Large-Scale Systems
These are the tasks of the largescale theme, as set forth in the 2009 MuSyC Proposal.

Cluster 6.2.1:   Software energy management
Task -- Extrapolation of future workload requirements
  • Provide application context and boundary conditions for how applications will exercise future systems
  • Extrapolate application requirements out to 2019. Provide models and analysis for the growth in data storage, compute, network, and other resources that future applications will require.
  • Contrast projected application requirements against technology trends to predict the changing system balance anticipated over the course of the next decade.
Task -- Automated Modeling and Management of Energy in Managed Runtime Systems
  • Design automatic energy characterization methodologies for managed run-time systems in the context of Java Virtual Machine and .NET frameworks, enabling systems to construct energy models without any prior hardware knowledge.
  • Study component-wise profiling of applications based on run-time systems; design adaptive mechanisms and policies for run-time systems to fine-tune for efficiency based on application profiles
  • Implement interfaces between a run-time system and its host operating/virtualization system; devise mechanisms for coordinated energy management and provide automated techniques to generate optimized policies.
  • Demonstrate prototypes on servers that are a part of the BlackBox test environment.
    Cluster 6.2.2:   System management in multi-scale computing systems
    Task -- System level energy management
    • Develop software interface to sensors and actuators in data-center components. Monitor and model energy consumption across different system components while running realistic workloads. Compare the accuracy of performance and energy predictions to system measurements.
    • Design novel, proactive energy and thermal management algorithms capable of exploiting heterogeneous HW/SW architectures.

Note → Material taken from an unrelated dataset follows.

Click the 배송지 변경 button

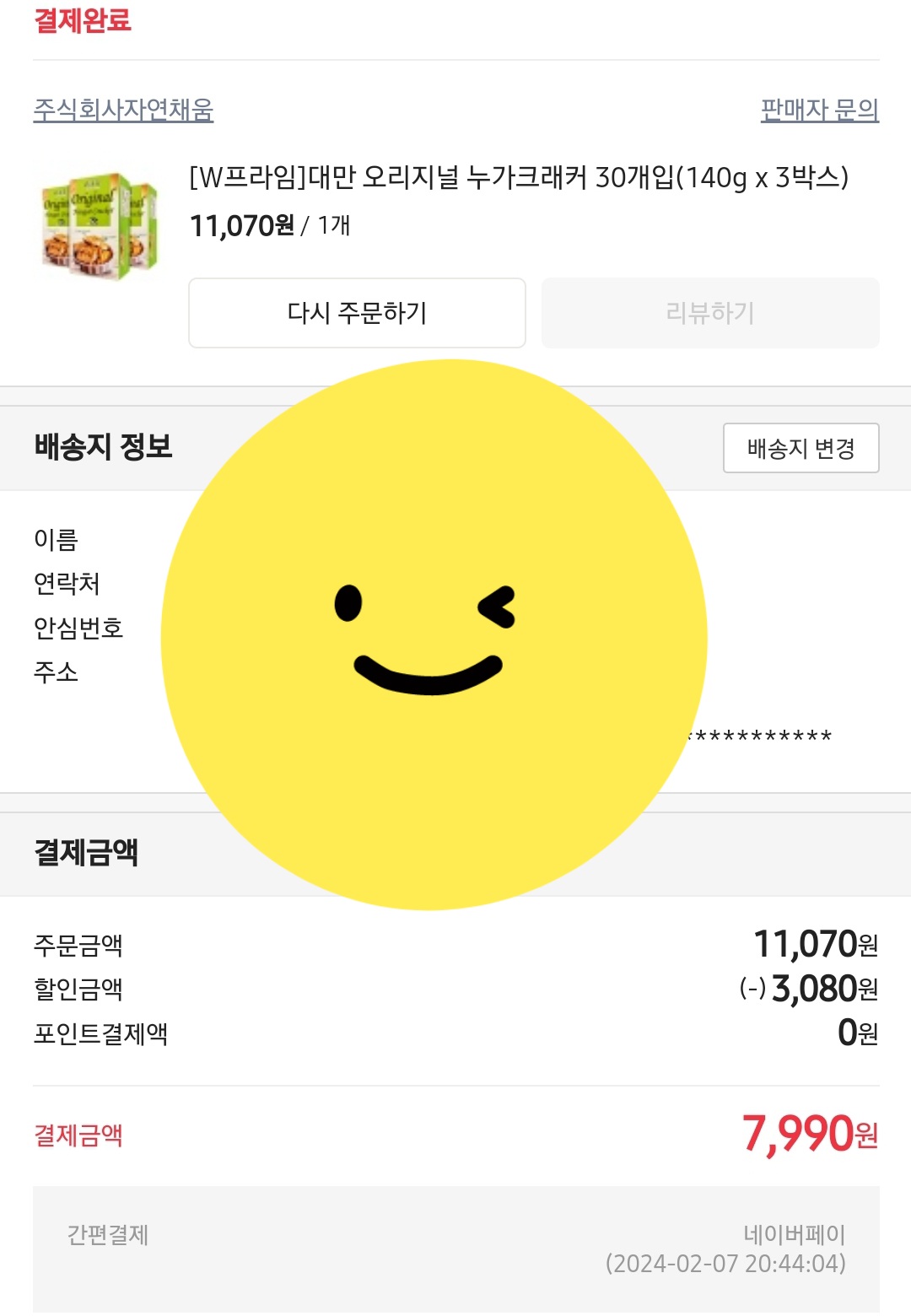tap(800, 448)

    • Develop distributed management policies that utilize information from individual VMs to guide the system-wide management.
    • Design cross-data-center energy management and workload allocation strategies. Understand how this affects the overall building management.

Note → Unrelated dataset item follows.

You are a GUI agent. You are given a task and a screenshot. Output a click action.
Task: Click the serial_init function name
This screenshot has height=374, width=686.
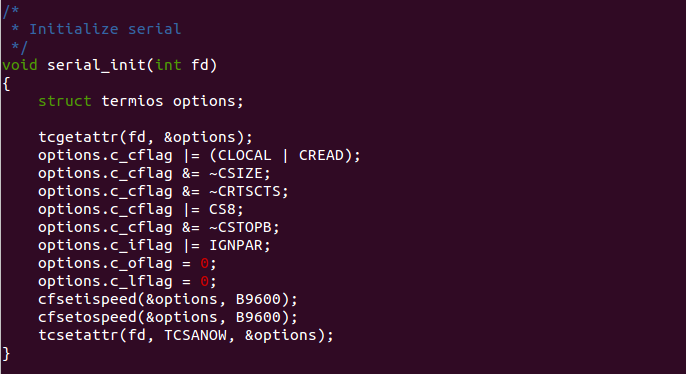[96, 65]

    • Deploy in a distributed data center container testbed connected with ultra-high speed optical links.
    Task -- Energy management via aggressive duty-cycling
    Task -- Managing Resilience
    • Devise an API for communicating an application’s requirements for arithmetic precision to the computing system and an error-handling API that allows an application to reason about an error that has been detected, attempt repairs if possible, and continue if feasible.
    • Explore the performance and energy tradeoff of multi-media extensions for pairing (or even TMR) to ensure correct arithmetic results versus using these same resources to maximize throughput and then checking the result.
    Task -- Balancing Energy and Resilience
    • Evaluate environmental event models, such as noise models, to assess their ability for relating to memory cell reliability measures for future silicon fabrication technologies.
    • Develop new environmental event models as necessary and evaluate baseline SRAM performance.
    • Characterize the trade-off space of temporal and spatial redundancy of resilient SRAM designs and develop a framework for resilient SRAM design.
    • Assess efficacy of radiation-tolerant designs for providing resilience in the context of other environmental events.
    • Design a memory system that can adapt energy and time consumed to maintain a specified bit-error rate. This should vary on a page-by-page basis, depending on the type of data being stored.
    Cluster 6.2.3:   Infrastructure energy management
    Task -- Energy Scalable Networks
    • Design scheduling algorithms to account for path diversity in a highly scalable fat-tree network topology. Model and verify system scalability, latency, and memory consumption. Implement scheduling algorithm heuristics on fat-trees, balancing responsiveness with communication, memory, and computation overhead.
    • Complete design of fault-tolerant, scalable, layer-2 forwarding schemes. Implement MAC address rewriting to support positional Pseudo MAC architecture. Implement a fabric manager to maintain connectivity in the face of link or switch failures.
    • Instrument for energy measurements and provide energy management controls. Provide inputs and controls needed to interact with SmartGrid.
    • Complete hardware and software prototype of scalable switch architecture in the BlackBox.
    Task -- Efficient storage with RAMCloud
    • Create protocols and system software to enable low-latency access to RAMCloud storage from application servers in the same data center.
    • Develop and implement algorithms that provide a high level of data durability and availability for information stored primarily in DRAM.
    • Investigate how RAMCloud techniques can be applied to other memory technologies such as flash.
    • Evaluate performance and energy efficiency.
    • Demonstrate RAMCloud as a part of the BlackBox; release in open source.
    Task -- Network Architectures for Localized Electrical Energy Reduction, Generation and Sharing
    • Develop initial machine-room-scale energy monitoring infrastructure to support system-level energy measurement and modeling;
    • Design and construct “SmartGrid”-compatible system components: processor, network, and storage nodes, with embedded energy storage; sensors and actuators for “SmartGrid”-compatible facility components, renewable energy sources (Wind mills and solar panels) and buffers (batteries, mechanical energy storage). Deploy and experiment with SmartGrid-compatible components.
    • Design energy exchange protocols between renewable grid components and adaptive data center nodes/loads.
    • Complete experiments and validate models and mechanisms for data center energy reduction, generation and sharing.